## Problem to solve:
Which lines of the data below contain the string "underlined"? Report each of them in full.

··· Extracted information ···

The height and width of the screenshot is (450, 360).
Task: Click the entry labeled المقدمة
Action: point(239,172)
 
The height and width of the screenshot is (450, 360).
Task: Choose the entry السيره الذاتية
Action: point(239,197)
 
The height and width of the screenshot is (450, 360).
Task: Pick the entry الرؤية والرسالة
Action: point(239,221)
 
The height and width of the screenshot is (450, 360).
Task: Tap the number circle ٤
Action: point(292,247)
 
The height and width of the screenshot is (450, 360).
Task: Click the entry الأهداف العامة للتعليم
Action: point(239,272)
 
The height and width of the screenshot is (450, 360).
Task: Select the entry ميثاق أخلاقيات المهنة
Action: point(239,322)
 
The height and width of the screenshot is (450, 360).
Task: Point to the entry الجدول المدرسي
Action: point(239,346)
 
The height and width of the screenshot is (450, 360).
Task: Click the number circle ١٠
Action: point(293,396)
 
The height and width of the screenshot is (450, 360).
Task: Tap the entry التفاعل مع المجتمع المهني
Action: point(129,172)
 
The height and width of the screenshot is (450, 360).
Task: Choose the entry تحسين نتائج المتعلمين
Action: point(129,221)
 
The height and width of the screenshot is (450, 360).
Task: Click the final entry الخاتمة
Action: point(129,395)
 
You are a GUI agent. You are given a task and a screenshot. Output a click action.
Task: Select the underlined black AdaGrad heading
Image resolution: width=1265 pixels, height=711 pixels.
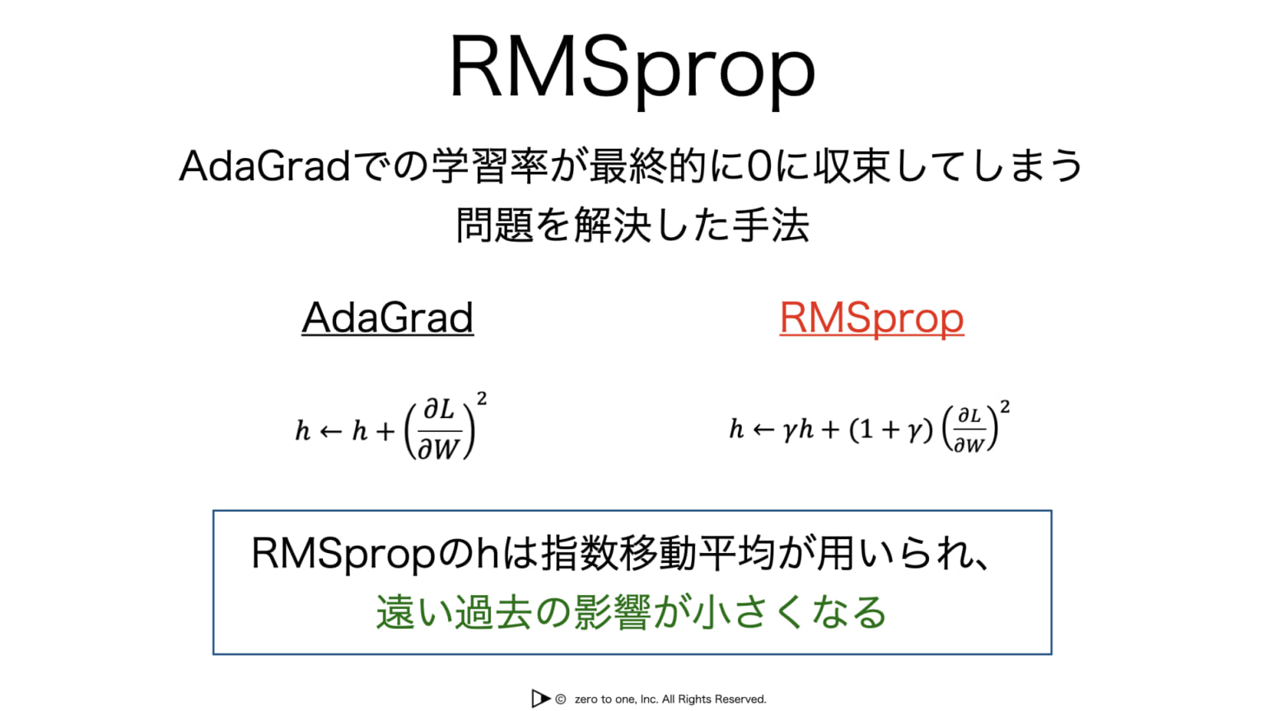pos(387,318)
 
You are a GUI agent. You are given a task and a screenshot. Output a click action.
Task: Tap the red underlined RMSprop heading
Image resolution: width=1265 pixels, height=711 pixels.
pos(871,318)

···

## Finished task:
Task: Select the underlined black AdaGrad heading
Task: Tap the red underlined RMSprop heading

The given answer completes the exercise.